The machine would interpret the query into symbol-chains, and then match by inference for similar symbol-chains from the knowledge-base over a given time period. If it finds anything that semantically resembles the communication of an insider trade, it will flag the communication and raise an alert. Having a system that is capable for monitoring communication through understanding and inference of natural language will provide a more comprehensive means for enterprises to de-risk a given target, such as “insider trading”.
For the purpose of running live tests with our Autonomous Learning engine, we subjected it to the Enron Email Archive, a data source made available to the public for research purposes after the debacle of Enron. We submitted the above query, without prejudice, to our Autonomous Learning engine without prior knowledge about Enron. Our Autonomous Learning engine was able to find the few initial “wrong doing” emails that eventually lead to the debacle of Enron. The benchmark results can be found here: https://www.sitefocus.com/enron.html
Benchmark and Validation with Streaming News – learning 120,000 rules in 3-weeks
We have also deployed this Autonomous Learning engine, without any preset training, dictionary or ontology, to watch news streams. It was able to learn more than 120,000 of entity relationships in less than three weeks of time by analyzing each news article autonomously. Subsequently, we fired up a simple query to test if our autonomous engine can answer a random query such as “China ZTE”.

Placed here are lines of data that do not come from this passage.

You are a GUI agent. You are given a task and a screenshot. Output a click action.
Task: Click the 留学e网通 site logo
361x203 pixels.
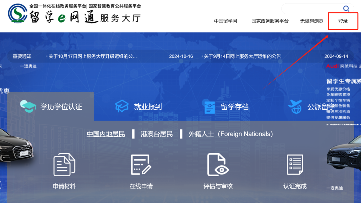pos(74,13)
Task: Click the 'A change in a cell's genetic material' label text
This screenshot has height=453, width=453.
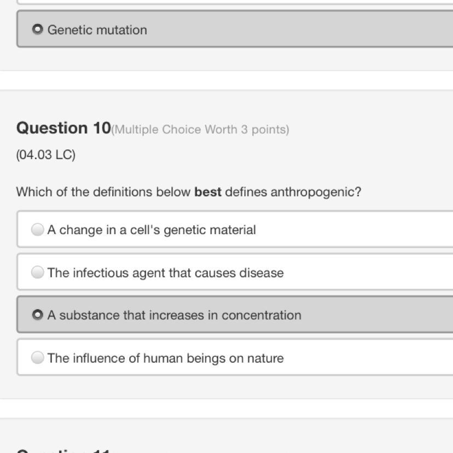Action: pyautogui.click(x=152, y=230)
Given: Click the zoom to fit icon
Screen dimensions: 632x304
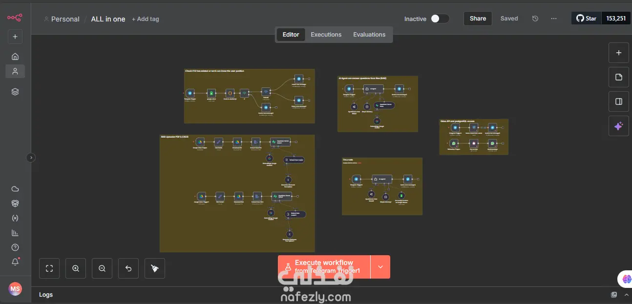Looking at the screenshot, I should (49, 268).
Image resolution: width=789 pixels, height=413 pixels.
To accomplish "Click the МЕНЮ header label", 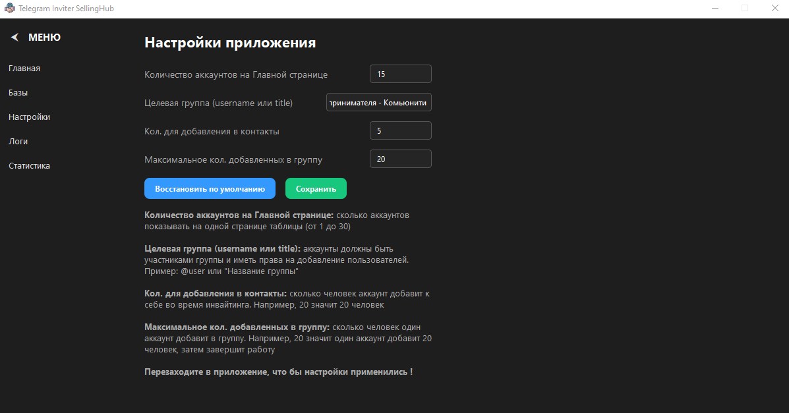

Following is a query/response between a human inquiry and our Autonomous Learning engine. The response came took a few seconds after it received the query:
Human Inquiry: “China ZTE”
CIF Response:
- Symbol Chain: TRUMP -> CHINESE -> ZTE -> BUSINESS
- Excerpt: That leads us to Sunday, when Trump tweeted , President Xi of China, and I, are working together to give massive Chinese phone company, ZTE, a way to get back into business, fast
- POV Flag: -
- Target entity-relationships: (2)
(business*chinese*trump*zte)
(business*chinese*trump*zte*zte_corp) [inferred]
Closing Thoughts
It is worth mentioning that throughout the entire process, there is no human-assisted training, tagging, or setup in helping CIF to define or understand any of the entities shown in the above response. It is an answer coming strictly and entirely from CIF’s Autonomous Learning.